Apache Flink + TiDB: A Scale-Out Real-Time Data Warehouse for Analytics Within Seconds
Author: Zhi Qi (Real-time Analytics R&D engineer at PingCAP)
When a data-driven company grows to a certain size, traditional data storage can no longer meet its needs. For real-time business intelligence, you need a real-time data warehouse. Companies can use real-time data warehouses to implement real-time Online Analytical Processing (OLAP) analytics, real-time data panels, real-time application monitoring, and real-time data interface services.
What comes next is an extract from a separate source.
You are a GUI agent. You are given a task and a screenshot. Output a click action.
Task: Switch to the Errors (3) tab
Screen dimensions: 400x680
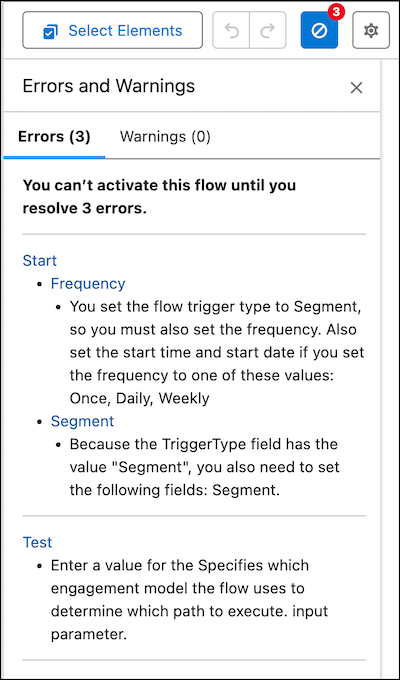54,137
Some people think that a real-time data warehouse architecture is complex and difficult to operate and maintain. Today, I will explain why that isn't true. Apache Flink is a framework and distributed processing engine for stateful computations over unbounded and bounded data streams. TiDB is an open-source, distributed, Hybrid Transactional/Analytical Processing (HTAP) database. Thanks to Flink 1.11's enhanced support for the SQL language and TiDB's HTAP capabilities, we've combined Flink and TiDB to build an efficient, easy-to-use, real-time data warehouse that features horizontal scalability and high availability.
In this article, I'll describe what a real-time data warehouse is, the Flink + TiDB real-time data warehouse's architecture and advantages, this solution's real-world case studies, and a testing environment with Docker Compose.
In the 1990s, Bill Inmon defined a data warehouse as a subject-oriented, integrated, time-variant, and non-volatile collection of data that supports management decision making. A data warehouse collected data through a message queue and calculated it once a day or once a week to create a report. It was also known as an offline data warehouse.
As technology improved, people had new requirements such as real-time recommendations and real-time monitoring analysis. The corresponding decision-making period gradually changed from days to seconds. To meet these needs, the real-time data warehouse came into being.
A real-time data warehouse has three main data processing architectures: the Lambda architecture, the Kappa architecture, and the real-time OLAP variant architecture.
The Lambda architecture maintains batch and stream layers, so it costs more to develop than the other two. Compared with the Kappa architecture, the real-time OLAP variant architecture can perform more flexible calculations, but it needs more real-time OLAP computing resources.
The Lambda architecture has a real-time data warehouse and an offline data warehouse, while a stream processing engine directly computes data with high real-time requirements. The Lambda architecture aggregates offline and online results for applications.
The Kappa architecture eliminates the offline data warehouse layer and only uses the real-time data warehouse. It unifies computing engines and reduces development costs.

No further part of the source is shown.